Queen Lili’uokalani Canoe Race
Of all the events and celebrations staged in Kailua-Kona, the Queen Liliuokalani Long Distance Canoe Race is my favorite. Each year, I look forward to it not only as a unique sporting event, but for all the photo opportunities it provides.
As an event, over 2000 paddlers, men and women from around the world come together to paddle 18 miles with the women paddling from the Kailua Kona pier to Kealakekua Bay and the men making the return trip back to Kailua Bay.
The energy surrounding the event is amazing as teams queue up to put their outrigger canoes into the bay and paddle around to the starting line. The canoes, or Wa’a, are gorgeous, some crafted by hand from a Koa tree, while others are produced from fiberglass or carbon fiber-reinforced plastic, and/or Kevlar in order to make the canoe strong, yet light.
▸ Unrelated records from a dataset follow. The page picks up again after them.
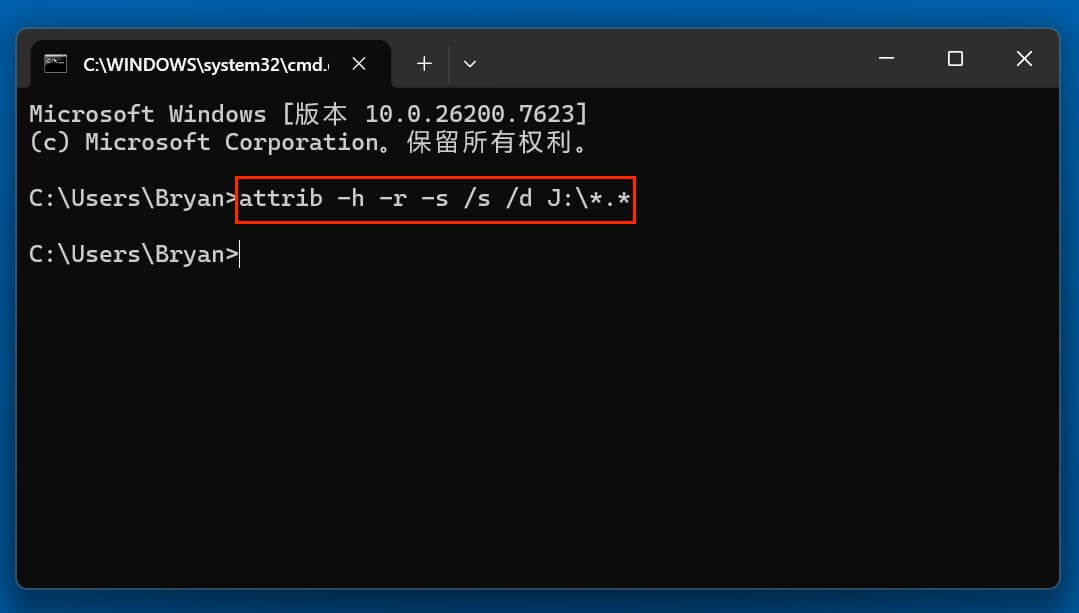
Task: Place cursor at the last command prompt
Action: point(240,254)
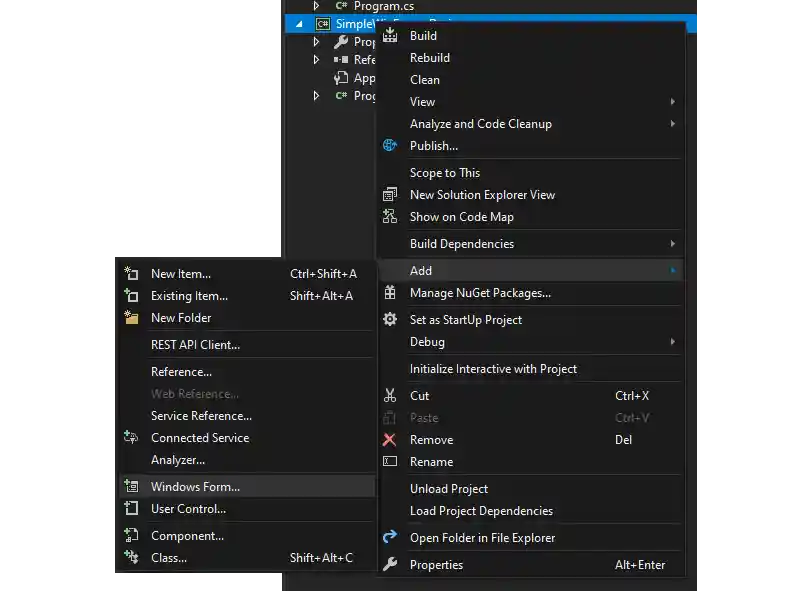Viewport: 800px width, 591px height.
Task: Expand the View submenu arrow
Action: click(x=672, y=102)
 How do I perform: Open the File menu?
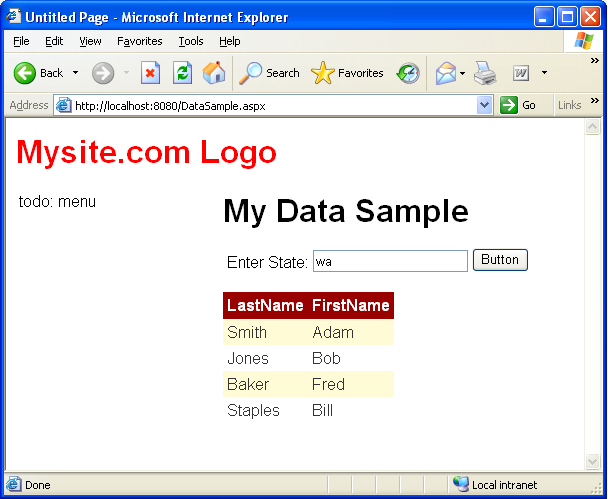[21, 41]
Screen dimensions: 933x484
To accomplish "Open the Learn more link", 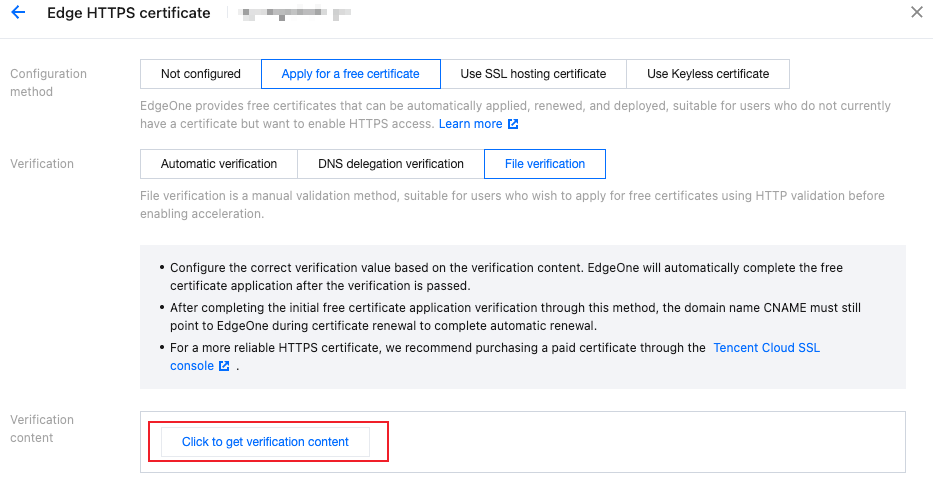I will (x=470, y=124).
Each person on the 6-person team has a role. The paddler sitting in seat 1 is called the stroke (or stroker) and is responsible for setting the pace of the paddle strokes. The paddler in seat two calls out the change, where each paddler takes a stroke and then switches their next stroke to the other side of the canoe. Paddlers 3, 4 and 5 are usually the power paddlers. The paddler in the back of the canoe is the steerer, or helmsman.
Getting down to it, it is all about the stroke, both individually and collectively as a team. The few times I have been fortunate enough to be in a canoe with excellent, long-time paddlers, I have been amazed how both technique and teamwork has been not only stressed, but demanded. In open ocean, feeling the canoe surge ahead with each stroke is one of the small pleasures in life not to be missed and something I plan to do more.